Verbraucherschutz tippelt voran

Im zweiten Anlauf billigt Kabinett Verbraucherinformationsgesetz. Ministerin Renate Künast spricht von „realitätstauglichem Entwurf“, während Verbraucherschutzverbände ihn als unzureichend kritisieren. Keine Auskunftspflicht für Unternehmen

von SUSANNE AMANN

Die Kritik hatte Renate Künast (Grüne) vorausgesehen: „Ich bin erst seit eineinhalb Jahren im Amt, lassen Sie mir doch auch noch was für die nächsten ein, zwei Jahre zu tun“, sagte die Verbraucherschutzministerin, als sie den gestern vom Kabinett beschlossenen Gesetzentwurf zum neuen Verbraucherinformationsgesetz vorstellte. Der hatte schon im Vorfeld für Kritik vor allem von Seiten der Verbraucherschutzverbände gesorgt. Gleichzeitig beschloss das Kabinett die Einrichtung eines Bundesamtes für Risikobewertung. Hier sollen Produkte unabhängig von politischen oder wirtschaftlichen Interessen untersucht und bewertet werden.

Mit dem geplanten Verbraucherinformationsgesetz, das ab Ende Mai im Bundesrat diskutiert werden wird, bekommen Privatpersonen erstmals ein Auskunftsanspruch gegenüber Behörden. Damit erleichtert es Verbrauchern den Zugang zu amtlichen Informationen über Lebensmittel und so genannte Bedarfsgegenstände. Gleichzeitig schafft das geplante Gesetz die Rechtsgrundlage, die es Behörden erlaubt, bei Gefahren für den Verbraucher vor bestimmten Produkten zu warnen. „Das ist ein großer Schritt für die Verbraucher“, sagte Künast gestern und betonte, dass dem Gesetz ein neues Denken zu Grunde liege. „Der Staat will nichts mehr verschweigen, sondern soll Dienstleister für den einzelnen Bürger sein.“

Künast räumte allerdings ein, dass die ursprünglich geplante Auskunftspflicht für Unternehmen in dem neuen Gesetzentwurf nicht enthalten sei. Der erste Entwurf war von Wirtschaftsverbänden heftig kritisiert worden, die Betriebs- oder Geschäftsgeheimnisse durch einen unzureichend definierten Informationsanspruch gefährdet sahen. „Wir werden das Coca-Cola-Geheimnis nicht offenbaren“, wies Künast diese Kritik zurück. Die Entscheidung, die Auskunftspflicht zu Gunsten einer freiwilligen Selbstverpflichtung der Unternehmen aufzugeben, war schon letzte Woche im Kanzleramt gefallen.

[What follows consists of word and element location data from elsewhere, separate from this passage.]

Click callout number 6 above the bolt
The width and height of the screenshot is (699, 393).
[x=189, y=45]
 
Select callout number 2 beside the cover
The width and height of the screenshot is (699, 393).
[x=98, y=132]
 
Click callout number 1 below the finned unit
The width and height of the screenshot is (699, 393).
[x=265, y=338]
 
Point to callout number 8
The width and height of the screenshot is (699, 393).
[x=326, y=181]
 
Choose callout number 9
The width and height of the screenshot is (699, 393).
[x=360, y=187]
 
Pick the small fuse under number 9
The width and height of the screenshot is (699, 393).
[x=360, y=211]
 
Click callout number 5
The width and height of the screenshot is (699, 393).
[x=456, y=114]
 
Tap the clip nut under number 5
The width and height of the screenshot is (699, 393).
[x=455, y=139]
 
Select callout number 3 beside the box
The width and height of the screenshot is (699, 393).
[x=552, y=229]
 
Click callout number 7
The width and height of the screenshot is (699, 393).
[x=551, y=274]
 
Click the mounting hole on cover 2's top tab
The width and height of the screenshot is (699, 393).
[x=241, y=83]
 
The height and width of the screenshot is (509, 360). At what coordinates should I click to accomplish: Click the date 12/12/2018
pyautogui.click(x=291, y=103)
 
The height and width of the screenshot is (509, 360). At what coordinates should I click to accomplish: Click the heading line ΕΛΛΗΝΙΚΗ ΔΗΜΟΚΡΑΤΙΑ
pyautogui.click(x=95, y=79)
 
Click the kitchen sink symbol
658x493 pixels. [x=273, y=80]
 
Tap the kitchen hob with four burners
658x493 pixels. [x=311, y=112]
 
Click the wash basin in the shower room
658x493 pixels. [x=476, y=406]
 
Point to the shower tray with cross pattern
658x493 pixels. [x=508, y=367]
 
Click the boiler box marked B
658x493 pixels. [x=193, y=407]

Kritik an dem jetzt vorgelegten Entwurf kommt vor allem aus den Reihen der Verbraucherschützer. Vom „großen Scheitern“ sprach gestern Carel Mohn, Sprecher des Bundesverband der Verbraucherzentralen (vzbv). „Frau Künast ist weit gesprungen und kurz gelandet“, so Mohn gegenüber der taz. Die dem Verbraucher versprochene Wahlfreiheit bei Produkten sei mit dem Verzicht auf die Auskunftspflicht der Unternehmen nur teilweise gelungen. Der vzbv hatte schon am Dienstag davor gewarnt, sich auf die Selbstverpflichtung der Unternehmen zu verlassen. Diese hätten bereits jetzt jede Gelegenheit gehabt, Transparenz und Offenheit unter Beweis zu stellen. Tatsache sei jedoch, dass die überwiegende Mehrheit „mauert, wenn Verbraucher kritische Fragen stellen“.

Ministerin Künast sieht die Kritik gelassen. „Was nützt mir der schönste Gesetzentwurf, wenn er nicht das Licht der Welt erblickt“, sagte sie gestern. Sie habe einen sehr „realitätstauglichen“ Entwurf vorgelegt, der die Tür zu einem offenen und kundenorientierten Verbraucherschutz überhaupt erst öffne. Und dass die nächsten Schritte bald kommen, hält Künast für sicher. Denn die Bundesregierung muss bis spätestens Januar 2004 eine EU-Richtlinie zur Produktsicherheit umsetzen. Und die schreibt unter anderem den Zugang der Öffentlichkeit zu Produktinformationen zwingend vor.